━━━━━ TEXT FOR ANALYSIS

‘WandaVision’ Calls Back to Classic Sitcoms With Live Studio Audience, Black & White Premiere

“The show is a love letter to the golden age of television,” Jac Schaeffer, head writer for “WandaVision,” told EW

wandavision
Disney+

“WandaVision,” the first Marvel Studios series for Disney+, has been described often as an homage to classic TV sitcoms of the past.

And according to a new cover story in Entertainment Weekly, they really leaned in on the homage part. How much? Marvel filmed the premiere episode in black-and-white — harkening back to the 1950s-era of TV — and brought in a live studio audience (this was pre-COVID days).

“The show is a love letter to the golden age of television,” Jac Schaeffer, head writer for “WandaVision,” told Entertainment Weekly. “We’re paying tribute and honoring all of these incredible shows and people who came before us, [but] we’re also trying to blaze new territory.”

━━━━━━━━━━

_WORK ORDER 1:_
Repeat the passage of the WandaVision article word for word, starting at "And according to" and ending at "was pre-COVID days).".
_WORK ORDER 2:_
Go on with the WandaVision article, picking up after its final sentence.
The records have no connection to the WandaVision article.

━━━━━ GIVEN ENTRIES

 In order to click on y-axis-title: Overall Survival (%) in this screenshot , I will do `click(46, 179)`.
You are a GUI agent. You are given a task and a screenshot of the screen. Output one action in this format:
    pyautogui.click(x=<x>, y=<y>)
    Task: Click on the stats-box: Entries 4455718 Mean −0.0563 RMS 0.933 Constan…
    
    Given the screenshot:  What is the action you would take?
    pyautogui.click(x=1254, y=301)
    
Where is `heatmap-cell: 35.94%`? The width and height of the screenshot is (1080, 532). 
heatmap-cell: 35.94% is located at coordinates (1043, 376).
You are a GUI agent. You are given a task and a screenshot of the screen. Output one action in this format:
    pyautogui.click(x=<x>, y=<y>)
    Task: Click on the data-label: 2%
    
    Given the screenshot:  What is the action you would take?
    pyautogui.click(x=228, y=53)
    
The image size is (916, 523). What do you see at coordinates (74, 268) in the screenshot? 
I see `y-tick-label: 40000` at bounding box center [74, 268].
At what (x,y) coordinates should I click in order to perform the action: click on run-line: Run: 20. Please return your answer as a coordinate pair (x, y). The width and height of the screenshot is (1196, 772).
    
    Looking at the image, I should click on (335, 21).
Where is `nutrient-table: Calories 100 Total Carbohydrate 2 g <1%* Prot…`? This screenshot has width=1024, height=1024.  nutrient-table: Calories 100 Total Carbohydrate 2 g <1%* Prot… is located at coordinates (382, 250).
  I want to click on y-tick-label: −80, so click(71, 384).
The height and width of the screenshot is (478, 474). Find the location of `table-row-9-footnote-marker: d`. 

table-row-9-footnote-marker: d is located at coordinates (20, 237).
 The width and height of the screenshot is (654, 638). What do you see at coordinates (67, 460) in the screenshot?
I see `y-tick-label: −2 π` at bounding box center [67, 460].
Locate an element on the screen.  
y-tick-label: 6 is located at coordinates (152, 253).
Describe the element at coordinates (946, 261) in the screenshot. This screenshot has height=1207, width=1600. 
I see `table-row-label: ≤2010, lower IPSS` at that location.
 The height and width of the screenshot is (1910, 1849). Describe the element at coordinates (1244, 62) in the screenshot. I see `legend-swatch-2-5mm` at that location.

━━━━━━━━━━

_TASK ANSWER 1:_
And according to a new cover story in Entertainment Weekly, they really leaned in on the homage part. How much? Marvel filmed the premiere episode in black-and-white — harkening back to the 1950s-era of TV — and brought in a live studio audience (this was pre-COVID days).

_TASK ANSWER 2:_
“WandaVision” wasn’t supposed to be the first Disney+ series, but due to the pandemic, it will be the first thing of any kind from Marvel since “Spider-Man: Far From Home” in July of 2019. It takes place after “Avengers: Endgame” and follows Wanda Maximoff (Elizabeth Olsen — who knows a thing or two about classic sitcoms given her twin sisters starred on “Full House”) and Vision (Paul Bettany) living an idyllic suburban life in the fictional town of Westview.

But since this is Marvel and Maximoff has reality-bending abilities (though Marvel films to date have mostly reigned in her powers), the two will cycle through decades (via sitcom tropes). Also, Vision is still very much dead, something that’s even noted by Kathryn Hahn’s Agnes in the trailer for the series. During the D23 Expo in 2019, Marvel Studios chief Kevin Feige described “WandaVision” as “half classic sitcom, half MCU spectacular.”

And Marvel apparently went all out for that sitcom half of “WandaVision.” Director Matt Shakman and Feige met with Dick Van Dyke.

“[‘The Dick Van Dyke Show’] can be very broad with silly physical-comedy gags, and yet it never feels false, and I wondered how they did that,” Shakman said. “His answer was really simple: He basically said that if it couldn’t happen in real life, it couldn’t happen on the show.”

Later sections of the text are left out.